For the records that follow, please set down exactly the lines between the one holding "Press (163, 2453)" and the one holding "About JADE (562, 657)", inclusive, and only those.

(Stored data)
::::::::

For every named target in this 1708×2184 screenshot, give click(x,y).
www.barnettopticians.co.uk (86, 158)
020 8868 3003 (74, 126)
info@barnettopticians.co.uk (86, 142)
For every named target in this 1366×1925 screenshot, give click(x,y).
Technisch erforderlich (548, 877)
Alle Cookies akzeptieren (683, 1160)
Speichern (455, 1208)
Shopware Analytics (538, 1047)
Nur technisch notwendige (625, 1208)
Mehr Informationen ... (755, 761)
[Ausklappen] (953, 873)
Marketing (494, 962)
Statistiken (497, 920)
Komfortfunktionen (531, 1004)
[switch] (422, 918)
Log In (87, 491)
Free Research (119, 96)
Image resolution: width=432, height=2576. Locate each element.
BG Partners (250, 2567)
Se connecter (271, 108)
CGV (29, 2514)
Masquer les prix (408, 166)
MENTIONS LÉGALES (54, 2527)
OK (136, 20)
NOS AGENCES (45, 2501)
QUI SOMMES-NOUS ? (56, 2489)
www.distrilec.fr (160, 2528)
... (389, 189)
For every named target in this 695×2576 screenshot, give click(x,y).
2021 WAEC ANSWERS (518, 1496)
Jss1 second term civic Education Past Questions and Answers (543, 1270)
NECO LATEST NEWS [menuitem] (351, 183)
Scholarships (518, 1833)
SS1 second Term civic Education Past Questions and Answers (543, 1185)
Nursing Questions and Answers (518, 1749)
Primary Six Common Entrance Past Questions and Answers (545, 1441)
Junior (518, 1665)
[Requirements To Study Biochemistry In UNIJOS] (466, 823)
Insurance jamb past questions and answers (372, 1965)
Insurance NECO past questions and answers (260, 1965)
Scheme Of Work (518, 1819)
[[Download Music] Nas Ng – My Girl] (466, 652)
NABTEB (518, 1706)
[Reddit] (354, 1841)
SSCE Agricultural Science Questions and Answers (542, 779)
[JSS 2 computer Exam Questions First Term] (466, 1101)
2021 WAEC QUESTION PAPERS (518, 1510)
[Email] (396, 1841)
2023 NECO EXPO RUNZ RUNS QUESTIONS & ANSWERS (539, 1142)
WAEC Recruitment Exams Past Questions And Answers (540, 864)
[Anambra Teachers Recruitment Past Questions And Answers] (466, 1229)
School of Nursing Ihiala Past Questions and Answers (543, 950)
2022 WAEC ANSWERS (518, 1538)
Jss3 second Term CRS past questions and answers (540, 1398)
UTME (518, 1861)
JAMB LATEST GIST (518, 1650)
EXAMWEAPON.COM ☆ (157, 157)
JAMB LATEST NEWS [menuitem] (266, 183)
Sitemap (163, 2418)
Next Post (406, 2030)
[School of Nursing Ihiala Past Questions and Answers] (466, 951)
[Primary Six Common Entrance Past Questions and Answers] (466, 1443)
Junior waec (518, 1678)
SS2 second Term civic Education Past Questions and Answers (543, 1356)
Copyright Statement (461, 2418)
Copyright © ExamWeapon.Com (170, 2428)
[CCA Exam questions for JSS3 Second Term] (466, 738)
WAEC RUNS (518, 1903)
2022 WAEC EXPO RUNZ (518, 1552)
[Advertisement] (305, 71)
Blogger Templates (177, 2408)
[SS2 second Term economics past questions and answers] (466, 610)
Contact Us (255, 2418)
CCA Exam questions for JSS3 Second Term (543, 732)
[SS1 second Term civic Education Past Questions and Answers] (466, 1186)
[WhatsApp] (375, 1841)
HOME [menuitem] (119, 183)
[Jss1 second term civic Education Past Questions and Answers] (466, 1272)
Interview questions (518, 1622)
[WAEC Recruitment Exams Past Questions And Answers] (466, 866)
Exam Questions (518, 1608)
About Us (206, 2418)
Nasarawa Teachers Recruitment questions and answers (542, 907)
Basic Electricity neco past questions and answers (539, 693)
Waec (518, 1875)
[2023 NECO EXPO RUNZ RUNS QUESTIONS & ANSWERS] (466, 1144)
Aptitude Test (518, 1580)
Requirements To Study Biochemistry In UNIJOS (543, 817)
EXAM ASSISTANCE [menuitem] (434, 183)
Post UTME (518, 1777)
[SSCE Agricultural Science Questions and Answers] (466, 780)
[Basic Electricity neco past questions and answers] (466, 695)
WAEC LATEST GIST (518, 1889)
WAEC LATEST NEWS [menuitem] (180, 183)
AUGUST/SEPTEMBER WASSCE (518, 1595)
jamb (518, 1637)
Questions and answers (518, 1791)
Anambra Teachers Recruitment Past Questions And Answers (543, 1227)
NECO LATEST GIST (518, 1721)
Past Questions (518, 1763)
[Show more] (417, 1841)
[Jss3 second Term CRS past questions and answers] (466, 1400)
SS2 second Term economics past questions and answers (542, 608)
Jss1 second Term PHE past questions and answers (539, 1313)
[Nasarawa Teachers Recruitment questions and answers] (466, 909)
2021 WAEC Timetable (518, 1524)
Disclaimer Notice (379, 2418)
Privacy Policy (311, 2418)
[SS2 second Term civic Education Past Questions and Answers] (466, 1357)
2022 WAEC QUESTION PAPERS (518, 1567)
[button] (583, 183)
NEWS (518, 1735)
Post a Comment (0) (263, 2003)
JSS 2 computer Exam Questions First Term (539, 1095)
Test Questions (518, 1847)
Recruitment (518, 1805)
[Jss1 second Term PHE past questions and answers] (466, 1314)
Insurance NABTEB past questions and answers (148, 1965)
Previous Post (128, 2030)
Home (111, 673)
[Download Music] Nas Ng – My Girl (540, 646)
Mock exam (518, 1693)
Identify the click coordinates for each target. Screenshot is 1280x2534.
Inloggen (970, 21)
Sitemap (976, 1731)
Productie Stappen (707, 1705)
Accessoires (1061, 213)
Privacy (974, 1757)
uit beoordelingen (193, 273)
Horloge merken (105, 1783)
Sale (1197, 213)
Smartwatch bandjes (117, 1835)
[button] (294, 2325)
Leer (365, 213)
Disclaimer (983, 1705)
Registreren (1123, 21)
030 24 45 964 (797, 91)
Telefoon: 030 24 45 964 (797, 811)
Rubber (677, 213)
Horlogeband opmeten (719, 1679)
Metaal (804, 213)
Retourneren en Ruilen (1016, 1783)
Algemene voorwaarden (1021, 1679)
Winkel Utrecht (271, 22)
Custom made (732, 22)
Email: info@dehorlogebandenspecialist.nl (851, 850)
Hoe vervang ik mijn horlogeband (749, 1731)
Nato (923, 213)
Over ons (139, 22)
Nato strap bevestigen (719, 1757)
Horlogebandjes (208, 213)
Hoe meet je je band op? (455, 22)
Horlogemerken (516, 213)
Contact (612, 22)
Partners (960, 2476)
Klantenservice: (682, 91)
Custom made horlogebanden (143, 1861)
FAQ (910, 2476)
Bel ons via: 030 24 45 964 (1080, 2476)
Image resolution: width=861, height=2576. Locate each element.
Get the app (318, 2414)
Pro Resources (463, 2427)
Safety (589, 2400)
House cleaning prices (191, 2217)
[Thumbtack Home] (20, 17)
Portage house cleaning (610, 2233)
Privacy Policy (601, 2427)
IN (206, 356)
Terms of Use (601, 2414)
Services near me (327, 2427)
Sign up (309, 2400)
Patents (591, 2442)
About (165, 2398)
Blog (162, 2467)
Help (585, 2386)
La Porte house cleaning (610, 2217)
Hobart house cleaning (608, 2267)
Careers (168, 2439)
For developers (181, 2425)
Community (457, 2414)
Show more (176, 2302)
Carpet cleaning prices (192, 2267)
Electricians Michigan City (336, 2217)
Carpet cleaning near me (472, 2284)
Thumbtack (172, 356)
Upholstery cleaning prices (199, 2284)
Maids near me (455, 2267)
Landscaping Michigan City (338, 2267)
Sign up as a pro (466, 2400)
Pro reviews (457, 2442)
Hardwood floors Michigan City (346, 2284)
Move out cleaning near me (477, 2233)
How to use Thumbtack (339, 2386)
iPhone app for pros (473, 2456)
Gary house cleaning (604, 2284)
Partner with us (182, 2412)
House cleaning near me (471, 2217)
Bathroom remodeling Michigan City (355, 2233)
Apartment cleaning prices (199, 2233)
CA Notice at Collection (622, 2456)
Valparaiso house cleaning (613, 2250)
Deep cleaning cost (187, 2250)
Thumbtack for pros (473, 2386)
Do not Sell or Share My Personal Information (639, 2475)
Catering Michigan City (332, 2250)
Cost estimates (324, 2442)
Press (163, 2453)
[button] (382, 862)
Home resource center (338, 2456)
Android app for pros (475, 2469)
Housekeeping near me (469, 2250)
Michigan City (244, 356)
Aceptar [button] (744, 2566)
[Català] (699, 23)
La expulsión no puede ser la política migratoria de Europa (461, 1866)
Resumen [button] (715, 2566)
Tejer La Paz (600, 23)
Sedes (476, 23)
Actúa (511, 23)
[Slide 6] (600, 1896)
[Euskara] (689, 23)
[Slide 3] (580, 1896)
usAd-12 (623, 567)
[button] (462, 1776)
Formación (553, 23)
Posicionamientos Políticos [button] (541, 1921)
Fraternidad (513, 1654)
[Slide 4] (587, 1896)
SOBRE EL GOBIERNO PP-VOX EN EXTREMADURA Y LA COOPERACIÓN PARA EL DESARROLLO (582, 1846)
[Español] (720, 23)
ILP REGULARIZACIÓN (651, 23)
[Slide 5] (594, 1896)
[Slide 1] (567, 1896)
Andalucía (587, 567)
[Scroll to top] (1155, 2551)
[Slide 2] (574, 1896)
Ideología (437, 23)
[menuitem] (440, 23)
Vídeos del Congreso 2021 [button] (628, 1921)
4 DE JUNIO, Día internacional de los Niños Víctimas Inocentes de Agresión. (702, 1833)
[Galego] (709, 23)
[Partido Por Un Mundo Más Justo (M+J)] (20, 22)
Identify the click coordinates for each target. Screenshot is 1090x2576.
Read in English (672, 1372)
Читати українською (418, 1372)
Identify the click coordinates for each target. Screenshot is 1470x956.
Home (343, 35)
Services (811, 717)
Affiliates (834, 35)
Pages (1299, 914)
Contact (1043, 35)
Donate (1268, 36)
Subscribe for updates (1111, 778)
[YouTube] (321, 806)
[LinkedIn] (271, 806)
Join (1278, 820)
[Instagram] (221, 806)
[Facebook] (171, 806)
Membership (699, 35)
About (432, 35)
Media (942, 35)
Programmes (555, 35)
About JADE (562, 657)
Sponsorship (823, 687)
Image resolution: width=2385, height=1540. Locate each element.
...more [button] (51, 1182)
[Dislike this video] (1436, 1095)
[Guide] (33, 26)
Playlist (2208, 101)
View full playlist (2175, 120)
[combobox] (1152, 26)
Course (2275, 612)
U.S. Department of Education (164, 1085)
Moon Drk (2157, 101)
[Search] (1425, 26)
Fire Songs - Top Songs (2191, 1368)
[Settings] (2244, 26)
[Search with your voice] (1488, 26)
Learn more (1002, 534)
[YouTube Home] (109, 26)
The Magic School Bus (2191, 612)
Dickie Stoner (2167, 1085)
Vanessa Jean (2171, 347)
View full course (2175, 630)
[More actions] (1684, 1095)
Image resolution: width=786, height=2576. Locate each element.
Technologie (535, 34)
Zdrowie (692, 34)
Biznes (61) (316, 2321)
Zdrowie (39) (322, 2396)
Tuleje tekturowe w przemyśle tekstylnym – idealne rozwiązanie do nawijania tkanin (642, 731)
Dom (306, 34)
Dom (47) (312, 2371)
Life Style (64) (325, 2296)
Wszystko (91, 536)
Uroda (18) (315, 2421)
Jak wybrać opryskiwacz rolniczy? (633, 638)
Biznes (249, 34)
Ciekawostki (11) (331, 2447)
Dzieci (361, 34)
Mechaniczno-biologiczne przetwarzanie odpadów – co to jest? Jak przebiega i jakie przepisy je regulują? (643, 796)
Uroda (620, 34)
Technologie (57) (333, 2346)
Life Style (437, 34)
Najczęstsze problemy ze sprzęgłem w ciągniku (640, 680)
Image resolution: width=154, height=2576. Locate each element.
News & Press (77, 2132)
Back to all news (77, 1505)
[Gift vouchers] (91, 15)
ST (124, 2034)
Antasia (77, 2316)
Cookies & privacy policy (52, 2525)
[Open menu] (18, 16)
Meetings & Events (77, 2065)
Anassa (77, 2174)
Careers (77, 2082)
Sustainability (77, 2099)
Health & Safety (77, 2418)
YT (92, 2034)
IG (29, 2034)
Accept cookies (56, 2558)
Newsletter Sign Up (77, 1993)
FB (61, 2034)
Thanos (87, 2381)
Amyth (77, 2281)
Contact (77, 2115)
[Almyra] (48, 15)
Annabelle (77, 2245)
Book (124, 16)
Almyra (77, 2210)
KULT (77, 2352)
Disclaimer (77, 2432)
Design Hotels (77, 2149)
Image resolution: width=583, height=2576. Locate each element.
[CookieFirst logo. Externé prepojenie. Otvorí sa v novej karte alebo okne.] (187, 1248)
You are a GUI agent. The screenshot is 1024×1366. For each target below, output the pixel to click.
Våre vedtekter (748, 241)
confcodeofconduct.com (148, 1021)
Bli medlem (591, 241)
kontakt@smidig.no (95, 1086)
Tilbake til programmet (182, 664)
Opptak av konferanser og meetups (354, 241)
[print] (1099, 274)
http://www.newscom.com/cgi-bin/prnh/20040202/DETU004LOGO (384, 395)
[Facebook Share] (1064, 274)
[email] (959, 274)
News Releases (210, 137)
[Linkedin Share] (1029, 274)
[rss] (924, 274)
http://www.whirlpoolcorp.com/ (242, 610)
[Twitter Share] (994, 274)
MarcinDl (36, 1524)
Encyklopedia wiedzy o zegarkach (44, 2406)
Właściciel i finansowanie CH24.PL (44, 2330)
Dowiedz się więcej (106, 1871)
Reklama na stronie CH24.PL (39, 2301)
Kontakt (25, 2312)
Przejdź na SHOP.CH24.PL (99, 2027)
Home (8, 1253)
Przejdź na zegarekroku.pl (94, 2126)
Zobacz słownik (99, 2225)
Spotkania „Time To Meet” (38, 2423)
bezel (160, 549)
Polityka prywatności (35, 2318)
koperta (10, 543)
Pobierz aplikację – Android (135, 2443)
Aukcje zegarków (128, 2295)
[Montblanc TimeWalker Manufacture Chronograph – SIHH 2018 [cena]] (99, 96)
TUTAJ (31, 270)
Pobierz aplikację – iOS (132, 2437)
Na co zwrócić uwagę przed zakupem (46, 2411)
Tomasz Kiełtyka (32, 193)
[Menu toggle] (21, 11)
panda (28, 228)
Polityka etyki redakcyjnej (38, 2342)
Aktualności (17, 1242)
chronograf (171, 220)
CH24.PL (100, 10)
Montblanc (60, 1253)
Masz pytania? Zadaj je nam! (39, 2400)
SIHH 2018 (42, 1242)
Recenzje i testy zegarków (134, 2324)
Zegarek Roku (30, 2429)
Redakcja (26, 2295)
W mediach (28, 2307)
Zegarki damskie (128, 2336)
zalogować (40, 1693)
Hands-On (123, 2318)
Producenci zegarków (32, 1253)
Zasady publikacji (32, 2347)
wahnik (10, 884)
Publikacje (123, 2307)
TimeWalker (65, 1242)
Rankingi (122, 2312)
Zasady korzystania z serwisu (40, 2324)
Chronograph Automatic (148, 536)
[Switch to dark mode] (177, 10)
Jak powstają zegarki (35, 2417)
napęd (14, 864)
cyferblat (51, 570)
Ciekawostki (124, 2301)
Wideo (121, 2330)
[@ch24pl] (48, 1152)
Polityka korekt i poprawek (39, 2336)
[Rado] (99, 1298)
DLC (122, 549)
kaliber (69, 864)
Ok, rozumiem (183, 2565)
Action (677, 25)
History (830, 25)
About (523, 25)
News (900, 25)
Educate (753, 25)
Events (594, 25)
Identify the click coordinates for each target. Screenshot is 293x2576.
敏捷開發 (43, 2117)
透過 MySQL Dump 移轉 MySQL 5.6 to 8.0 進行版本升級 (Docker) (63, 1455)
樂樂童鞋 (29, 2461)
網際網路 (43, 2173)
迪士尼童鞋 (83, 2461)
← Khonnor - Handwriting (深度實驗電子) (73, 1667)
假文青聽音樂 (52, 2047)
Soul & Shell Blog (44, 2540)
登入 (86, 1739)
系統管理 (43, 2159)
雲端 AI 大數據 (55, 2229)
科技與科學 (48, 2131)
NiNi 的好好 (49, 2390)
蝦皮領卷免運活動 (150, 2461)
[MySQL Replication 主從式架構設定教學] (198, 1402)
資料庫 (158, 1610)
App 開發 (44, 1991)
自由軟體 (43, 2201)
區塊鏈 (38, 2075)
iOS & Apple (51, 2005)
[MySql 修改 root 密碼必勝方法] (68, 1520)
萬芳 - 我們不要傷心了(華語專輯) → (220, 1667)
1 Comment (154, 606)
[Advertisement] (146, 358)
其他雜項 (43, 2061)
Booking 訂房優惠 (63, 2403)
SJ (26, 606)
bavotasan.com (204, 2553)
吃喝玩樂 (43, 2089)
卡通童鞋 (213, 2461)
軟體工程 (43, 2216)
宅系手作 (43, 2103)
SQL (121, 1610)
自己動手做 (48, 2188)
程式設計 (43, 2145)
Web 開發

::::::::

» Result of this task:
Press (163, 2453)
[button] (382, 862)
Home resource center (338, 2456)
Android app for pros (475, 2469)
Housekeeping near me (469, 2250)
Michigan City (244, 356)
Aceptar [button] (744, 2566)
[Català] (699, 23)
La expulsión no puede ser la política migratoria de Europa (461, 1866)
Resumen [button] (715, 2566)
Tejer La Paz (600, 23)
Sedes (476, 23)
Actúa (511, 23)
[Slide 6] (600, 1896)
[Euskara] (689, 23)
[Slide 3] (580, 1896)
usAd-12 (623, 567)
[button] (462, 1776)
Formación (553, 23)
Posicionamientos Políticos [button] (541, 1921)
Fraternidad (513, 1654)
[Slide 4] (587, 1896)
SOBRE EL GOBIERNO PP-VOX EN EXTREMADURA Y LA COOPERACIÓN PARA EL DESARROLLO (582, 1846)
[Español] (720, 23)
ILP REGULARIZACIÓN (651, 23)
[Slide 5] (594, 1896)
[Slide 1] (567, 1896)
Andalucía (587, 567)
[Scroll to top] (1155, 2551)
[Slide 2] (574, 1896)
Ideología (437, 23)
[menuitem] (440, 23)
Vídeos del Congreso 2021 [button] (628, 1921)
4 DE JUNIO, Día internacional de los Niños Víctimas Inocentes de Agresión. (702, 1833)
[Galego] (709, 23)
[Partido Por Un Mundo Más Justo (M+J)] (20, 22)
Identify the click coordinates for each target. Screenshot is 1090x2576.
Read in English (672, 1372)
Читати українською (418, 1372)
Identify the click coordinates for each target. Screenshot is 1470x956.
Home (343, 35)
Services (811, 717)
Affiliates (834, 35)
Pages (1299, 914)
Contact (1043, 35)
Donate (1268, 36)
Subscribe for updates (1111, 778)
[YouTube] (321, 806)
[LinkedIn] (271, 806)
Join (1278, 820)
[Instagram] (221, 806)
[Facebook] (171, 806)
Membership (699, 35)
About (432, 35)
Media (942, 35)
Programmes (555, 35)
About JADE (562, 657)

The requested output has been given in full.